Fig. 4 Well-differentiated adenocarcinoma. a Endocytoscopic findings of well-differentiated adenocarcinoma showing irregular and
distorted glands and the strongly stained “enlarged nuclear sign” (yellow arrows).
b Histologic appearance of well-differentiated adenocarcinoma.
The combination of favorable characteristics (images of high quality and magnification)
with EC classification of gastric mucosa led to good diagnostic accuracy and interobserver
agreement for distinguishing between gastric cancer and non-malignant cases in our
study. Interestingly, the results were comparable to those acquired through standard
histopathology with the exception of adenomas, for which a trend towards over-grading
was recorded. Safe conclusions regarding this potential over-grading of adenomas cannot
be drawn, mainly due to the very limited number of adenoma cases in this study.

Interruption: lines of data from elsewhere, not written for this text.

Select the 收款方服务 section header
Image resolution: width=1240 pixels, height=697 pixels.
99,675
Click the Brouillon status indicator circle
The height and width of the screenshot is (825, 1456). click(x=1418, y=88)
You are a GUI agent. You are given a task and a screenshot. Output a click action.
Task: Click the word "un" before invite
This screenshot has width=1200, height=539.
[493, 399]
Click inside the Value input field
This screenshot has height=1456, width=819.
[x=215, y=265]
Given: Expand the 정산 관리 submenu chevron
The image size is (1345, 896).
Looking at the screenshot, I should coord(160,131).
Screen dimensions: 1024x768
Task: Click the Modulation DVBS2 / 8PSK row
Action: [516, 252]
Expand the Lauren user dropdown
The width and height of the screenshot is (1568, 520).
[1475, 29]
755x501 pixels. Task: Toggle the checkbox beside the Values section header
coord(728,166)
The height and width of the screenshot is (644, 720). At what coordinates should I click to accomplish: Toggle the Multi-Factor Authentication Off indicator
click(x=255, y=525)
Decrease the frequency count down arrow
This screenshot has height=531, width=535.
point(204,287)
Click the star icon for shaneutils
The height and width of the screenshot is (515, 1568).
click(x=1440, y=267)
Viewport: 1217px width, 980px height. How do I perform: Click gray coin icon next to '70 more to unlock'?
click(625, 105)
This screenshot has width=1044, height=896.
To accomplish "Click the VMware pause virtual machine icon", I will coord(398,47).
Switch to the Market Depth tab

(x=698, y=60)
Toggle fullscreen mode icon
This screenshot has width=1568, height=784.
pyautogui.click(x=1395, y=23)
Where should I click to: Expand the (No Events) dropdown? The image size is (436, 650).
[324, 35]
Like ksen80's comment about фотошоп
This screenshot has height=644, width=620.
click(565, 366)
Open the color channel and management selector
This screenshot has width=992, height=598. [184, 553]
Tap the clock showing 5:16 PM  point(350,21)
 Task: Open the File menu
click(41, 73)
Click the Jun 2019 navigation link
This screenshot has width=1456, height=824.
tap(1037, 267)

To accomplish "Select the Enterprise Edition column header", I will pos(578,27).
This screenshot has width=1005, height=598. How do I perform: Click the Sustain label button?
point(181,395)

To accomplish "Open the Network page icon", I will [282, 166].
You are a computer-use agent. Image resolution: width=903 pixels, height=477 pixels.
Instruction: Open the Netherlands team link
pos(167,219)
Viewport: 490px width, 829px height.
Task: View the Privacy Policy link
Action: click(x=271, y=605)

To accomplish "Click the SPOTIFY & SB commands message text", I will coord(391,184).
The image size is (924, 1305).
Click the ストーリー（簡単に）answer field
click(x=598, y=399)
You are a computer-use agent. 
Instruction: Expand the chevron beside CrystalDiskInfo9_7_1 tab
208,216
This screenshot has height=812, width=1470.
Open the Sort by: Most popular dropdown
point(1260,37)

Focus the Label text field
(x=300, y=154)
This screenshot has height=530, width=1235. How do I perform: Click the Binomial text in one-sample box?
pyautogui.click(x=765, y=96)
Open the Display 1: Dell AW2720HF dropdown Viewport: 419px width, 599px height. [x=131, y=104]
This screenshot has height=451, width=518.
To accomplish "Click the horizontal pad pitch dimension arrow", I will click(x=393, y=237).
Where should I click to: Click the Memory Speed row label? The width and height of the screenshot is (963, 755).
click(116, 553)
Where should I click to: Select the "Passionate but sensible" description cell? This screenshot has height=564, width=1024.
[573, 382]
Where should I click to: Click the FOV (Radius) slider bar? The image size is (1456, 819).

Another major finding in our study was detection of disarranged, heterogenous-shaped,
hyperchromatic nuclei large enough to give the impression of “taking over” the entire
cell surface ([Fig. 5]). Although the nucleus:cytoplasm (N:C) ratio has been traditionally used during
histopathologic as well as endocytoscopic evaluation [2]
[6]
[12]
[13], the striking characteristic of nuclear “taking over” observed in the EC images
of gastric adenocarcinoma ([Fig. 6]) in this study encouraged its use as a distinct feature, and the term “enlarged
nuclear sign” was coined to describe it. Using ENS provided good diagnostic accuracy
and interobserver agreement for differentiation of gastric cancer from non-malignancy,
thus supporting its further use for this purpose.
Fig. 5 “Enlarged nuclear sign”. Representative pictures of the “enlarged nuclear sign” (yellow
arrows) by endocytoscopy a and by histopathology b depicting the striking characteristic of nuclear “taking over” the cell surface.
Fig. 6 Early gastric cancer case diagnosed using fourth-generation endocytoscopy. a, b A lesion in the antrum observed by white-light endoscopy. c Endocytoscopic findings revealed non-neoplastic glands of the surrounding mucosa,
d while the highly dysplastic area showed distortion of glands and presence of the
“enlarged nuclear sign” (yellow arrows).
At this point, however, certain study limitations must be acknowledged. To avoid bias
due to preceding WLE and NBI assessment, only still EC images were retrieved from
the database and assessed by the two expert endoscopists. Moreover, the sample size
is relatively small, suggesting that future studies on the same topic may necessitate
a larger number of patients to substantiate the results of this study. Non-neoplastic
lesions that mimic well-differentiated adenocarcinomas in histopathology were not
encountered in this study, therefore, EC assessment and differentiation between these
lesions and adenocarcinomas could not be determined. Finally, all gastric malignancy
cases in this study pertained to well-differentiated adenocarcinomas, therefore, no
conclusions can be drawn about EC assessment of poorly-differentiated adenocarcinomas.
Conclusions
In all, due to its good diagnostic accuracy and identification of the newly-recognized
“enlarged nuclear sign” in this study, fourth-generation EC seems to aid in diagnosis
of early gastric cancer, particularly well-differentiated adenocarcinomas, and deserves
further evaluation in future studies.